3 Dividend Stocks To Buy Now
Richard is a member of The Motley Fool Blog Network -- entries represent the personal opinion of the blogger and are not formally edited.
Granted, a premium will always be placed on growth stocks. This will never change. However, in schizophrenic markets as we experienced in 2012, dividend payers made risk management much easier. For many investors, a dividend check was the difference between holding stocks through the fiscal cliff dilemma or opting to cut losses and moving on. In 2013, here are three names to consider that offer that income safety net, which is yet underappreciated in highly volatile markets.
Oracle (NASDAQ: ORCL) – Yield 0.70%
Aside from being a dominant tech power that is positioned for sustained growth, Oracle also proved that it is a savvy dividend payer. As the fiscal cliff increased the urgency with which many companies worked to minimize the tax damage, Oracle took it a step further by accelerating its next three dividend payments into one check. Was it extreme – yes.
However, Oracle can’t be faulted for having done this. Shareholders were going to get the money anyways. It just arrived sooner. In this case, the company considered the interest of its shareholders. In my opinion, that’s a good thing. But there are other reasons to love Oracle. The company continues to see increased demand for its products and services - particularly in the areas of the cloud, which recently produced $222 million in revenue.
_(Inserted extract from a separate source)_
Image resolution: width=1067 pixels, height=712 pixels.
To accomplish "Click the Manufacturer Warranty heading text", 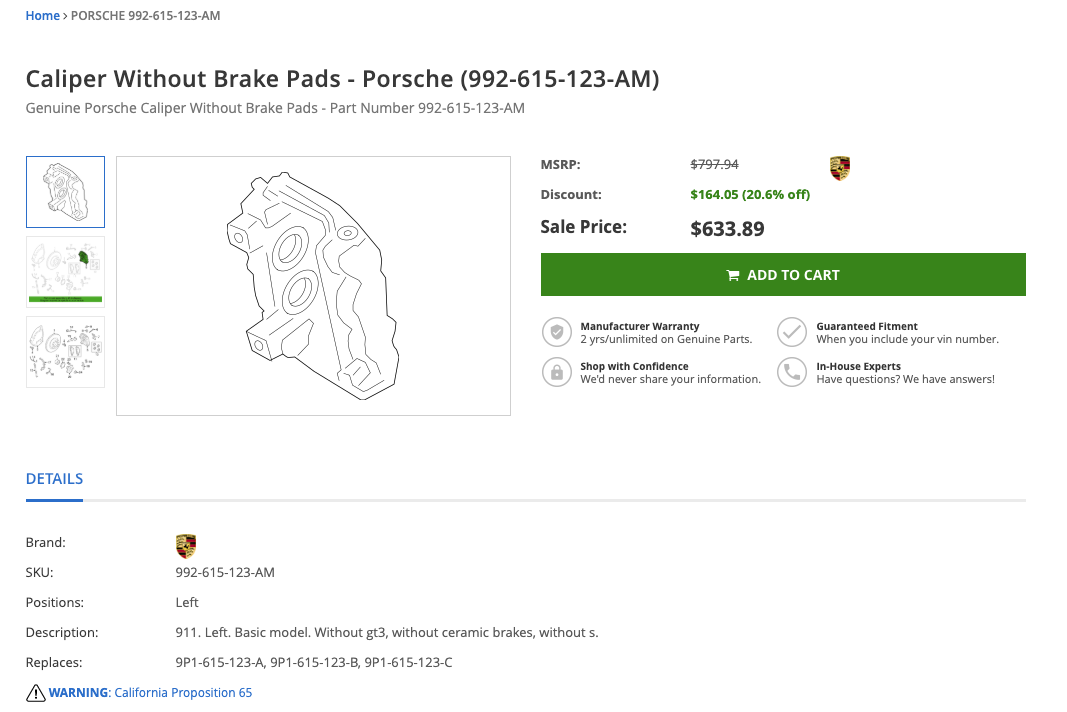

Better still, Oracle consistently demonstrates that it is able to grow where rivals can’t. For instance, in its latest quarter, the database giant posted an 18% year-over-year increase in net income – reaching $2.6 billion, or 53 cents per share. Revenue grew 3% to $9.1 billion – exceeding Street estimates by $900 million. However, the most impressive aspect of the report was the 17% surge in the company’s Software licenses and subscriptions business.
Likewise, the company showed strong growth in its Internet-based software, which competes head-on with Salesforce.com in that all-important Software as a Service (SaaS) business – an area which Oracle expects to generate more than $1 billion in revenue this year. Even though the stock is now at its 52-week high, it remains a strong buy as it heads to $40. Unfortunately, investors will just have to wait a bit longer for that next dividend check.
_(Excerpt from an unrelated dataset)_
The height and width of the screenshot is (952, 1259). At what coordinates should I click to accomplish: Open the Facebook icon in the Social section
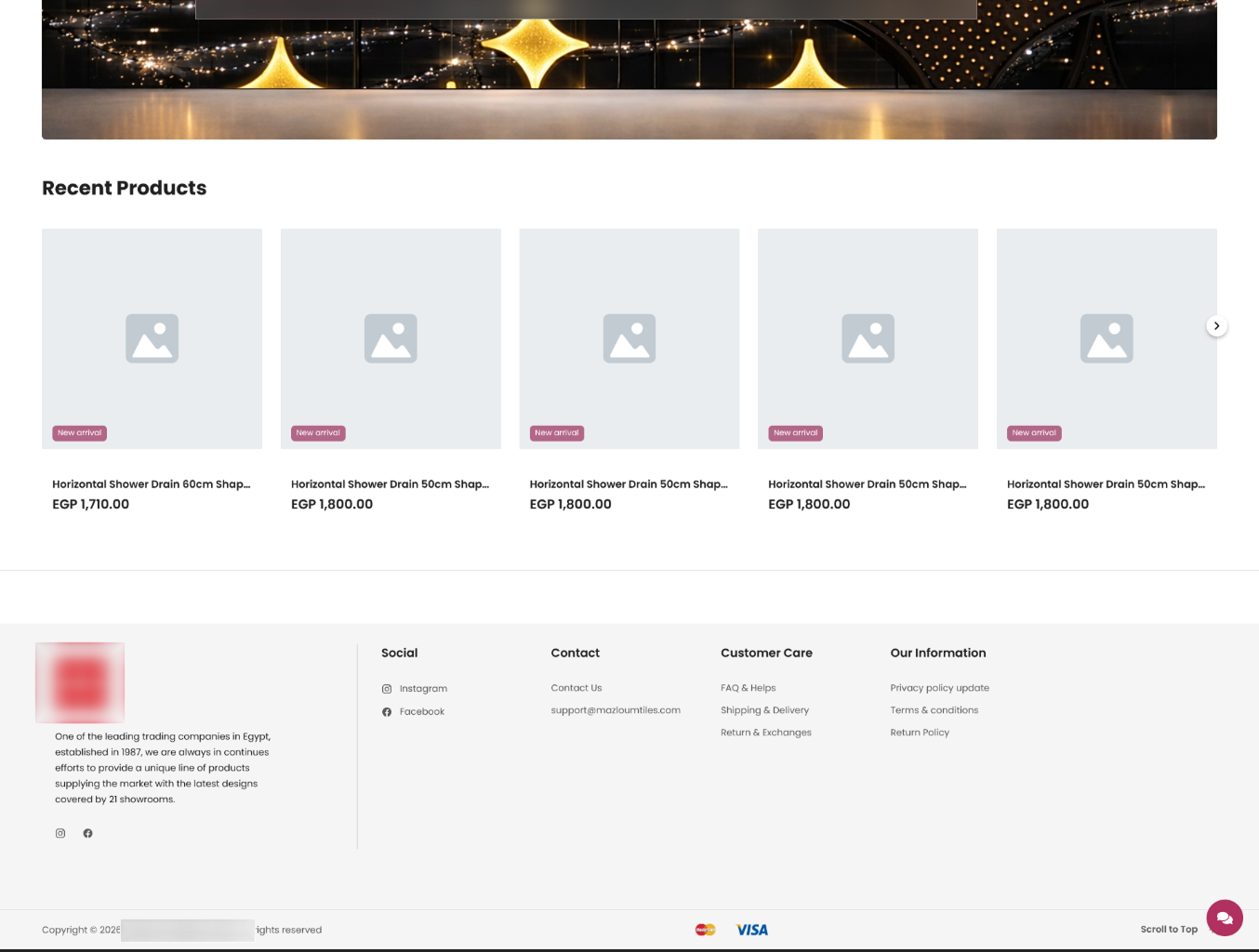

Apple (NASDAQ: AAPL) – Yield 1.90%
As the fiscal cliff prompted over 120 companies to pay a special dividend, there were others such as Apple that resisted the temptation. Essentially, the company said it had better plans for its cash. As a leader in a growing tech industry, this is precisely what investors should want to hear. I was wrong. Investor complaints got loud and (at times) vile. But we can’t have it both ways.
Investors have an insatiable appetite for growth. But it comes at a cost. And over the past couple of years, Apple has exceeded the level of growth that Wall Street demands. However, for this to continue, the company can’t just appease shareholders with cash whenever it is demanded – not with Google and Microsoft doing everything possible to put it out of business.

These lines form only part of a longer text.